Consider the libertarian alternatives that might exist. A neighborhood cooperative clinic might keep a doctor of family medicine or a nurse practitioner on retainer, along the lines of the lodge-practice system. The doctor might have his med school debt and his malpractice premiums assumed by the clinic in return for accepting a reasonable upper middle-class salary.
As an alternative to arbitrarily inflated educational mandates, on the other hand, there might be many competing tiers of professional training depending on the patient’s needs and ability to pay. There might be a free-market equivalent of the Chinese “barefoot doctors.” Such practitioners might attend school for a year and learn enough to identify and treat common infectious diseases, simple traumas, and so on. For example, the “barefoot doctor” at the neighborhood cooperative clinic might listen to your chest, do a sputum culture, and give you a round of Zithro for your pneumonia; he might stitch up a laceration or set a simple fracture. His training would include recognizing cases that were clearly beyond his competence and calling in a doctor for backup when necessary. He might provide most services at the cooperative clinic, with several clinics keeping a common M.D. on retainer for more serious cases. He would be certified by a professional association or guild of his choice, chosen from among competing guilds based on its market reputation for enforcing high standards. (That’s how competing kosher certification bodies work today, without any government-defined standards). Such voluntary licensing bodies, unlike state licensing boards, would face competition—and hence, unlike state boards, would have a strong market incentive to police their memberships in order to maintain a reputation for quality.

● **Rows from a data source**
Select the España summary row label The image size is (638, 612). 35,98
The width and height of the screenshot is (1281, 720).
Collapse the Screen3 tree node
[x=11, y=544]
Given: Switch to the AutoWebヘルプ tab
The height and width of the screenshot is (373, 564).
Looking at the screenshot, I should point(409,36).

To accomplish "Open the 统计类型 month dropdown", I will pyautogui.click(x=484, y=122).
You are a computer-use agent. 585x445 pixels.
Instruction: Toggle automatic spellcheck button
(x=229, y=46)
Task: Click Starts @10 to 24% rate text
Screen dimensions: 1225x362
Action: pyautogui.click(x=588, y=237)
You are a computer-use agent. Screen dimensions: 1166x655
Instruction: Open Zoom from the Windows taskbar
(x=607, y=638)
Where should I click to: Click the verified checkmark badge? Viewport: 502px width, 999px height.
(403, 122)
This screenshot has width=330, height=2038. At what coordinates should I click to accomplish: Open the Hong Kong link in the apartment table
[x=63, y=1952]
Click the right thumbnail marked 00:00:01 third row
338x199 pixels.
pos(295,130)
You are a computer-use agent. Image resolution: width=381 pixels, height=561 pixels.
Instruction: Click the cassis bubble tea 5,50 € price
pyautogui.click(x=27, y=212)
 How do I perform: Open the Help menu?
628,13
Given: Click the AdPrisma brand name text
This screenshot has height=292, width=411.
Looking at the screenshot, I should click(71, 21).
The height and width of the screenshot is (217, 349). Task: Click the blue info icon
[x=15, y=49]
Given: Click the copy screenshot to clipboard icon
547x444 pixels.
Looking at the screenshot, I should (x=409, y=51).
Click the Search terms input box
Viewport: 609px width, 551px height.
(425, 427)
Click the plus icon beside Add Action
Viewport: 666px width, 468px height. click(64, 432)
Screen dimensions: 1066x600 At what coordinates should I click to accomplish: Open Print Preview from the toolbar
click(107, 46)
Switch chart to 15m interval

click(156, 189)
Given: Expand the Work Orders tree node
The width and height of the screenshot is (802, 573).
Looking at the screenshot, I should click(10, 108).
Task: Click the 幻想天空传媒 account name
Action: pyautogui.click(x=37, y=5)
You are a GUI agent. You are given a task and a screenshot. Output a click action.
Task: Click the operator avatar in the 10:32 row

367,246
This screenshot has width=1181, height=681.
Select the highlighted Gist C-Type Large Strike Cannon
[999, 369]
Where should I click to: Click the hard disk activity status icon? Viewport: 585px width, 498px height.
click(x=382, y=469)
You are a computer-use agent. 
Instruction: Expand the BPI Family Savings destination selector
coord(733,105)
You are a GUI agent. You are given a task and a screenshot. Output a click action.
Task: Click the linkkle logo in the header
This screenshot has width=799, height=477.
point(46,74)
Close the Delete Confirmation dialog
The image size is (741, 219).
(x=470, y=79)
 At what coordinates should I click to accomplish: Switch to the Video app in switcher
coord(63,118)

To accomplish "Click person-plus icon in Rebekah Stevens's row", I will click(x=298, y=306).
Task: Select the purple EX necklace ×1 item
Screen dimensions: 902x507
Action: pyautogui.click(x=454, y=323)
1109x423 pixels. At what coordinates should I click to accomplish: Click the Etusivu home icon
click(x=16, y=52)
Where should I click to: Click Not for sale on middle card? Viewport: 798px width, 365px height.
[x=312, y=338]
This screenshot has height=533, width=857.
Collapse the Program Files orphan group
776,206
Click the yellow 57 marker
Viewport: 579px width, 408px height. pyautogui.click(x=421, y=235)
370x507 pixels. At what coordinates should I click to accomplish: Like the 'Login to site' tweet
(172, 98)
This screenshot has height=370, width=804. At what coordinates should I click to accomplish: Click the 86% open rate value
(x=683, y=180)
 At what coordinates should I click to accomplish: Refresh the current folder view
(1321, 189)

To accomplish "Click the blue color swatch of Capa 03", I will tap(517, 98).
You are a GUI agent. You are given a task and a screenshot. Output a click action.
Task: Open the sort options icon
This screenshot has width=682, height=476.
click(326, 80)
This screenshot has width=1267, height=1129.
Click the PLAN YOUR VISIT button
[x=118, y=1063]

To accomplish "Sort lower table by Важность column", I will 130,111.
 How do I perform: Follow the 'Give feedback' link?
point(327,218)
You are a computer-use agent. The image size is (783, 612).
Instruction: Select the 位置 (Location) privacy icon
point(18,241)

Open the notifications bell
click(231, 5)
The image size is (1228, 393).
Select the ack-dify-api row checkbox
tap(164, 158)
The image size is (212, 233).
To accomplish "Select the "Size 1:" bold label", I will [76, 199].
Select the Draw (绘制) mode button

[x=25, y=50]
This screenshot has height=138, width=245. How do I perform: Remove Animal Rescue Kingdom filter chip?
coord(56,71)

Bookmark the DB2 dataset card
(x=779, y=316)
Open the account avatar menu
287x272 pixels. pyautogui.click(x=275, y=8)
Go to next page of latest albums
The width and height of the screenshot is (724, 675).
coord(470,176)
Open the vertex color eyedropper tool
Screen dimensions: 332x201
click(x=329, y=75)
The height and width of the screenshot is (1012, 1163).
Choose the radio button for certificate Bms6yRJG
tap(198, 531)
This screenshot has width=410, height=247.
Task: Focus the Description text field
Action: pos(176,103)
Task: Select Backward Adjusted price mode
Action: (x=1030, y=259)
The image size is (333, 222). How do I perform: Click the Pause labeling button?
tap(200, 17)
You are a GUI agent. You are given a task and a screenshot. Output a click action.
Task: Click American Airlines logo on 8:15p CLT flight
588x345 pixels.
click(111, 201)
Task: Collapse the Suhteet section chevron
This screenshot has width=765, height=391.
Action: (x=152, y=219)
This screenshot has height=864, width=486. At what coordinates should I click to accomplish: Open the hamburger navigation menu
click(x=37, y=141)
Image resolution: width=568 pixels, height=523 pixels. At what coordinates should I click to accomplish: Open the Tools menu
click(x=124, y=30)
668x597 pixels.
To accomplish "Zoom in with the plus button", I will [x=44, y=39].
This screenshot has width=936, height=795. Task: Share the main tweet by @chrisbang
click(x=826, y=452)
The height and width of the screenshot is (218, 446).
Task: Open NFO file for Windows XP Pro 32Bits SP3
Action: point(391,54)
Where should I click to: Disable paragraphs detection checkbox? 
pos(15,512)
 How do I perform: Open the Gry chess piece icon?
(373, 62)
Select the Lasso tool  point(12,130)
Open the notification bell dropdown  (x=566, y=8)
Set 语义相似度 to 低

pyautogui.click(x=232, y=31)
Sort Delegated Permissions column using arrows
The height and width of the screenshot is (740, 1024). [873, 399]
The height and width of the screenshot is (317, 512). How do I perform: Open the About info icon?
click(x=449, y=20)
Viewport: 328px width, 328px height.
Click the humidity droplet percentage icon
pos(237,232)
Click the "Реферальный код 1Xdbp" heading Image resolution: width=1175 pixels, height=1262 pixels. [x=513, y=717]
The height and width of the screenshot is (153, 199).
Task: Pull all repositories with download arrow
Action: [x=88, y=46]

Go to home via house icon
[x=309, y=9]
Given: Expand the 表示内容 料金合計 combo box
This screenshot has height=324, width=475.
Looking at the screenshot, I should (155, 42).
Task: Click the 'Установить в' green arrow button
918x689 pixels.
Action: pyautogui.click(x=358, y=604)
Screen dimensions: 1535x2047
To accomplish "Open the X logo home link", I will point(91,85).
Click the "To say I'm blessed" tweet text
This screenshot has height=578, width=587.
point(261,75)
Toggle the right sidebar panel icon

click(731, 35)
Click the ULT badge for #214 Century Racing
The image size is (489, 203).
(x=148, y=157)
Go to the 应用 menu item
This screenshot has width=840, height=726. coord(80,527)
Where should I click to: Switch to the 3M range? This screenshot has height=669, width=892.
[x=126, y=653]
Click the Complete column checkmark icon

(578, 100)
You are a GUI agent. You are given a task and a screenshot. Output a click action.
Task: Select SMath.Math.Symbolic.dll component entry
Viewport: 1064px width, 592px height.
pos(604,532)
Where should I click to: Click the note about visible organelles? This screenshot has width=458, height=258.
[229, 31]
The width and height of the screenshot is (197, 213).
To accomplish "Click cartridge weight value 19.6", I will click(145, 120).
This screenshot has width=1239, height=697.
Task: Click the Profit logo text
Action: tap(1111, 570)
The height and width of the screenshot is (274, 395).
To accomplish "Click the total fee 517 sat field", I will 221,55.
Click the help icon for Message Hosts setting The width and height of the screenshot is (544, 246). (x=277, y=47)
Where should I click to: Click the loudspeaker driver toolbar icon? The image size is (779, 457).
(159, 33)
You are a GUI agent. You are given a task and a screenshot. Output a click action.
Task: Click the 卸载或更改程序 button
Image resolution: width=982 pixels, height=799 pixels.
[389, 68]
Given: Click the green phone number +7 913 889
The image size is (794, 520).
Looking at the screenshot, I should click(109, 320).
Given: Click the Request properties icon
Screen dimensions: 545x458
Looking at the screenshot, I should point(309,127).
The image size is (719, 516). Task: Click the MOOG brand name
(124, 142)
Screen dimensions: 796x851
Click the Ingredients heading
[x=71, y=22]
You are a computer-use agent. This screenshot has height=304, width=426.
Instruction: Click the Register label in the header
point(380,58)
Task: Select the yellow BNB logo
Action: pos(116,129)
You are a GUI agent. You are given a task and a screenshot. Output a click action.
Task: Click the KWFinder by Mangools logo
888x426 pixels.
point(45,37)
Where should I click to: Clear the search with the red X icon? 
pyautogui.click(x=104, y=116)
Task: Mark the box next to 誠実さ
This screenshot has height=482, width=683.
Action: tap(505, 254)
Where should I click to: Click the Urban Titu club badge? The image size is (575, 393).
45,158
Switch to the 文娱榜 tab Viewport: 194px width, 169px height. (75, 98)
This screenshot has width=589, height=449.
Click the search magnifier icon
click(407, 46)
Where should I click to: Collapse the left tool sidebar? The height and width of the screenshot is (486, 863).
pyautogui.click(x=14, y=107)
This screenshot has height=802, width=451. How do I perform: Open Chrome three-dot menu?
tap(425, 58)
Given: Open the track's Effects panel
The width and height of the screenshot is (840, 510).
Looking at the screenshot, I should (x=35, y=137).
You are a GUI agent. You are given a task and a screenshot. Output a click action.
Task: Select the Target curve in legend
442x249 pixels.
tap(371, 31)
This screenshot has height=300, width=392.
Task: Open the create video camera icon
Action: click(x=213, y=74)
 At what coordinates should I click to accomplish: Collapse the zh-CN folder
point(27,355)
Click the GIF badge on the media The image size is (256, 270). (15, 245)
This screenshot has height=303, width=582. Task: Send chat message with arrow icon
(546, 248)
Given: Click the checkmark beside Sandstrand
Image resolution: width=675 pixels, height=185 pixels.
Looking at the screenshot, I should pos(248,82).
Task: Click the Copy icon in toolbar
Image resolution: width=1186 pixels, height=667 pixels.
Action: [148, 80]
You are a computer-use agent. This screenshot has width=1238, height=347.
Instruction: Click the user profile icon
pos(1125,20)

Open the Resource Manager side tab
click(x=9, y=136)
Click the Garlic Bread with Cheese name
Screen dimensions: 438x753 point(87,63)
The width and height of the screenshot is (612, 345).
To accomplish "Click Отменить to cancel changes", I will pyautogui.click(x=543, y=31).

● **PROBLEM DESCRIPTION**
Carry on the passage about cooperative clinics and competing tiers of medical training, beginning after its final sentence.

● **ANSWER SECTION**
The clinic would use generic medicines (of course, since that’s all that would exist in a free market). Since local juries or arbitration bodies would likely take a much more common-sense view of the standards for reasonable care, there would be far less pressure for expensive CYA testing and far lower malpractice premiums.
Basic care could be financed by monthly membership dues, with additional catastrophic-care insurance (cheap and with a high deductible) available to those who wanted it. The monthly dues might be as cheap as or even cheaper than Dr. Muney’s. It would be a no-frills, bare-bones system, true enough—but to the 40 million or so people who are currently uninsured, it would be a pretty damned good deal.